This repo presents an idea of fields management from/to different data sources.
- Python 3.8.x (Tested in Python 3.8.5)
- Python Pandas
- Data Engineers
- Data Scientists
- Data Analysts
- Software Engineers
A very common headache in data processing from multiple sources is the managment of column names. In a nutshell, few problems are:
- Lack of naming convention: Column names are not following the same convention or any convention at all.
- Unefficient refactoring: Hardcoded strings are all over the project. In refactoring, its possible to forgot to update something.
- Column dublications: Column names are not in the same place, so its possible the user will use similar column names for the same thing.
Organize all the fields (column names) in a cetral place by using a Python object (class). The benefits from this strategy is the elimination of the above problems and much more (e.g adds fields logic)!! A Python class gives the ability to use methods and also bound other metadata with fields (e.g type).
Below there is a simple example, but you can find more code examples in examples.ipynb
Notebook
Let's say that we have a pandas dataframe with one column.
input_df = pd.DataFrame({'dummy_column_1': [1,2,3,4]})
Output:
+----+----------------+
| | dummy_column_1 |
|----+----------------|
| 0 | 1 |
| 1 | 2 |
| 2 | 3 |
| 3 | 4 |
+----+----------------+
Now, we want to create a new column dummy_column_2
. The first step, is to create a new entity in Field
class. For example:
dummy_field_2 = field(input_name='dummy_column_2', exported_name='Dummy Column 2')

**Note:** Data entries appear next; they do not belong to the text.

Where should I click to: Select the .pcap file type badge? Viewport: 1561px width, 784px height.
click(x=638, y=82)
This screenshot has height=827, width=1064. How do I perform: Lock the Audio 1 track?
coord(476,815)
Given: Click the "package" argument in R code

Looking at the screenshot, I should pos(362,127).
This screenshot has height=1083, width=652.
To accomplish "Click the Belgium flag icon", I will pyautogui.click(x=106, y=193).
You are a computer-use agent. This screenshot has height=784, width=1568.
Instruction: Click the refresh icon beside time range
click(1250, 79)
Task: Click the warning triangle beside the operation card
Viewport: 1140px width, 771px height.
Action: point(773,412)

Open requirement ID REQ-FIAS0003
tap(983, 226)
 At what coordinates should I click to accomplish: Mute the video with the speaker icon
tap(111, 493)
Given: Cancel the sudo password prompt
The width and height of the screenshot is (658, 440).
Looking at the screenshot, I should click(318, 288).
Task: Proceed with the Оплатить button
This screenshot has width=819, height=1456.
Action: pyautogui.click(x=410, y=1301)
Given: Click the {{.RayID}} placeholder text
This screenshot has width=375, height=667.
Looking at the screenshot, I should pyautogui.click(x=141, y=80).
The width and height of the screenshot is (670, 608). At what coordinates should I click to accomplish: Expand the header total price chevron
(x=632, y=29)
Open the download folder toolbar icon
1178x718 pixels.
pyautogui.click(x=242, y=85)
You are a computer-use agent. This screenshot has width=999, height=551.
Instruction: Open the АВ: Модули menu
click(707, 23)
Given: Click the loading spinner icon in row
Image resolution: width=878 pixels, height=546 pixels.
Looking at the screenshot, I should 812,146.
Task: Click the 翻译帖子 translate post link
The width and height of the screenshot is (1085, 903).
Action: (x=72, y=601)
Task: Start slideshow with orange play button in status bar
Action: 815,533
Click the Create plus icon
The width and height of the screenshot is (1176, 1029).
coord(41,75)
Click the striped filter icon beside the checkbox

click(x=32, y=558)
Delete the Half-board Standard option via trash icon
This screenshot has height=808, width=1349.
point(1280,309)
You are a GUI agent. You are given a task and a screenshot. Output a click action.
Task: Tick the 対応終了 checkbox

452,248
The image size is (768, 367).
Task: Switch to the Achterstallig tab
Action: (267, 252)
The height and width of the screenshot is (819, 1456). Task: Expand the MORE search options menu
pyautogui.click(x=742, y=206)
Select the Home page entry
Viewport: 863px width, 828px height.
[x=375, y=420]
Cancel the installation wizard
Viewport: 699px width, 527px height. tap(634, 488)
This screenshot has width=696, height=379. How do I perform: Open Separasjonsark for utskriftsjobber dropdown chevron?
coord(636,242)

Then we can use the new field in our dataframe.
import Field
df[Fields.dummy_field_2.input_name] = 2
Output:
+----+----------------+------------------+
| | dummy_column_1 | dummy_column_2 |
|----+----------------+------------------|
| 0 | 1 | 2 |
| 1 | 2 | 2 |
| 2 | 3 | 2 |
| 3 | 4 | 2 |
+----+----------------+------------------+
Then at the end, after we have finished with the processing steps, we can rename the fields before we export the dataframe by leveraging field functions.
field_renames = Field.get_renames()
df = df.rename(columns={field: field_renames[field] for field in input_df.columns})
Output:
+----+----------------+------------------+
| | Dummy Column | Dummy Column 2 | <---- New column names
|----+----------------+------------------|
| 0 | 1 | 2 |
| 1 | 2 | 2 |
| 2 | 3 | 2 |
| 3 | 4 | 2 |
+----+----------------+------------------+
- Pull Requests (PRs) are welcome
☺️ !
Thanks for your time! This repo is just an idea, the above logic can be expanded and change the way you handle multiple data sources! Cheers 🍻